• **WHAT THE TASK ASKS**: Copy out the entries exactly, from the first line to the last.

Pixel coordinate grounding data
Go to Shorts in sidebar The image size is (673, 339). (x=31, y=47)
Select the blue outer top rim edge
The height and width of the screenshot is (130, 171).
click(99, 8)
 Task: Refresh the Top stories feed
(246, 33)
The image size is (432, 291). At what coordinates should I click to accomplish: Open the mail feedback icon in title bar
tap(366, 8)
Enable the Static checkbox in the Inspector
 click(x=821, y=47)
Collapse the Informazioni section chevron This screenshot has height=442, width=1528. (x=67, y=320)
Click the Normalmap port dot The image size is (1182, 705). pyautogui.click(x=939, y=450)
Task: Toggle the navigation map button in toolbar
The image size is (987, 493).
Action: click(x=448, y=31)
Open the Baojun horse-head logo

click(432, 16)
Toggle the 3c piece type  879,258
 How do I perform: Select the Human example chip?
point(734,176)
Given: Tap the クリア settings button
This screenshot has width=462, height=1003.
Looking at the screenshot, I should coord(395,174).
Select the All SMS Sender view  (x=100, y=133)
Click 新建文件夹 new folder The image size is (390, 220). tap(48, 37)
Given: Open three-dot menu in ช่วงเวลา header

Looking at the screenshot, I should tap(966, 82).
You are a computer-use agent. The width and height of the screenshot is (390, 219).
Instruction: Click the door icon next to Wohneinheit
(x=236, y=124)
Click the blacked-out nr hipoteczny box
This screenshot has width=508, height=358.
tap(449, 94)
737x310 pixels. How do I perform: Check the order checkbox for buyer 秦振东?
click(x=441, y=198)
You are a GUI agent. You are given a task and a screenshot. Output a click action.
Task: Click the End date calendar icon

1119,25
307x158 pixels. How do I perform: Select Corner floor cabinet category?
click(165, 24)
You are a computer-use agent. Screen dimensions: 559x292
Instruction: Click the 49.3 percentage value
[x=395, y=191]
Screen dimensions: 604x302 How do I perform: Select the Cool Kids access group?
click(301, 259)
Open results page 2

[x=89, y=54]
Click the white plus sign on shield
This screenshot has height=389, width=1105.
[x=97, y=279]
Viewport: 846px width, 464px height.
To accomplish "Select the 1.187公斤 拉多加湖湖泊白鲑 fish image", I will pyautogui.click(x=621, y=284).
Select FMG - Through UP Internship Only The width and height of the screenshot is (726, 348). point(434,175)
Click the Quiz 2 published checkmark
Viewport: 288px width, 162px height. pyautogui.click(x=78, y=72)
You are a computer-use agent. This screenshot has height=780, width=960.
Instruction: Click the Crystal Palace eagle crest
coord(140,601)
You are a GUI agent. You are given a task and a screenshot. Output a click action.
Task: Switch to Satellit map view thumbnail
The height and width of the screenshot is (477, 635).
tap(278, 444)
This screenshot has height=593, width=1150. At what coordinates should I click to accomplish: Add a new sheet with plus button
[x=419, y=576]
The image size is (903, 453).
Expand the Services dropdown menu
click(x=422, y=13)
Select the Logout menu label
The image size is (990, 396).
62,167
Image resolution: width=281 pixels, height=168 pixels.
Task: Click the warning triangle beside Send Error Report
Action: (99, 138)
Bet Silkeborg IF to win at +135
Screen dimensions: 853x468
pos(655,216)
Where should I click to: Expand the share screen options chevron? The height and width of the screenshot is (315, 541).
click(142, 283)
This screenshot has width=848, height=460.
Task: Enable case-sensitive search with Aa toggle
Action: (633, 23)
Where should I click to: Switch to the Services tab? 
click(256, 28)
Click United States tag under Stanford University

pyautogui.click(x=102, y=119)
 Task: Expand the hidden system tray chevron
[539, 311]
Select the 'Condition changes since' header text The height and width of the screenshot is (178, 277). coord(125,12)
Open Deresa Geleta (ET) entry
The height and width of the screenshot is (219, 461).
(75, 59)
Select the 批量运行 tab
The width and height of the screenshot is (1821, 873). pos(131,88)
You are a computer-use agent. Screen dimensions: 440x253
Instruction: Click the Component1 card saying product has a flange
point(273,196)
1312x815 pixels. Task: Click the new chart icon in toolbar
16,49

• **PROBLEM SOLUTION**:
Go to Shorts in sidebar The image size is (673, 339). (x=31, y=47)
Select the blue outer top rim edge
The height and width of the screenshot is (130, 171).
click(99, 8)
 Task: Refresh the Top stories feed
(246, 33)
The image size is (432, 291). At what coordinates should I click to accomplish: Open the mail feedback icon in title bar
tap(366, 8)
Enable the Static checkbox in the Inspector
 click(x=821, y=47)
Collapse the Informazioni section chevron This screenshot has height=442, width=1528. (x=67, y=320)
Click the Normalmap port dot The image size is (1182, 705). pyautogui.click(x=939, y=450)
Task: Toggle the navigation map button in toolbar
The image size is (987, 493).
Action: click(x=448, y=31)
Open the Baojun horse-head logo

click(432, 16)
Toggle the 3c piece type  879,258
 How do I perform: Select the Human example chip?
point(734,176)
Given: Tap the クリア settings button
This screenshot has width=462, height=1003.
Looking at the screenshot, I should coord(395,174).
Select the All SMS Sender view  (x=100, y=133)
Click 新建文件夹 new folder The image size is (390, 220). tap(48, 37)
Given: Open three-dot menu in ช่วงเวลา header

Looking at the screenshot, I should tap(966, 82).
You are a computer-use agent. The width and height of the screenshot is (390, 219).
Instruction: Click the door icon next to Wohneinheit
(x=236, y=124)
Click the blacked-out nr hipoteczny box
This screenshot has width=508, height=358.
tap(449, 94)
737x310 pixels. How do I perform: Check the order checkbox for buyer 秦振东?
click(x=441, y=198)
You are a GUI agent. You are given a task and a screenshot. Output a click action.
Task: Click the End date calendar icon

1119,25
307x158 pixels. How do I perform: Select Corner floor cabinet category?
click(165, 24)
You are a computer-use agent. Screen dimensions: 559x292
Instruction: Click the 49.3 percentage value
[x=395, y=191]
Screen dimensions: 604x302 How do I perform: Select the Cool Kids access group?
click(301, 259)
Open results page 2

[x=89, y=54]
Click the white plus sign on shield
This screenshot has height=389, width=1105.
[x=97, y=279]
Viewport: 846px width, 464px height.
To accomplish "Select the 1.187公斤 拉多加湖湖泊白鲑 fish image", I will pyautogui.click(x=621, y=284).
Select FMG - Through UP Internship Only The width and height of the screenshot is (726, 348). point(434,175)
Click the Quiz 2 published checkmark
Viewport: 288px width, 162px height. pyautogui.click(x=78, y=72)
You are a computer-use agent. This screenshot has height=780, width=960.
Instruction: Click the Crystal Palace eagle crest
coord(140,601)
You are a GUI agent. You are given a task and a screenshot. Output a click action.
Task: Switch to Satellit map view thumbnail
The height and width of the screenshot is (477, 635).
tap(278, 444)
This screenshot has height=593, width=1150. At what coordinates should I click to accomplish: Add a new sheet with plus button
[x=419, y=576]
The image size is (903, 453).
Expand the Services dropdown menu
click(x=422, y=13)
Select the Logout menu label
The image size is (990, 396).
62,167
Image resolution: width=281 pixels, height=168 pixels.
Task: Click the warning triangle beside Send Error Report
Action: (99, 138)
Bet Silkeborg IF to win at +135
Screen dimensions: 853x468
pos(655,216)
Where should I click to: Expand the share screen options chevron? The height and width of the screenshot is (315, 541).
click(142, 283)
This screenshot has width=848, height=460.
Task: Enable case-sensitive search with Aa toggle
Action: (633, 23)
Where should I click to: Switch to the Services tab? 
click(256, 28)
Click United States tag under Stanford University

pyautogui.click(x=102, y=119)
 Task: Expand the hidden system tray chevron
[539, 311]
Select the 'Condition changes since' header text The height and width of the screenshot is (178, 277). coord(125,12)
Open Deresa Geleta (ET) entry
The height and width of the screenshot is (219, 461).
(75, 59)
Select the 批量运行 tab
The width and height of the screenshot is (1821, 873). pos(131,88)
You are a computer-use agent. Screen dimensions: 440x253
Instruction: Click the Component1 card saying product has a flange
point(273,196)
1312x815 pixels. Task: Click the new chart icon in toolbar
16,49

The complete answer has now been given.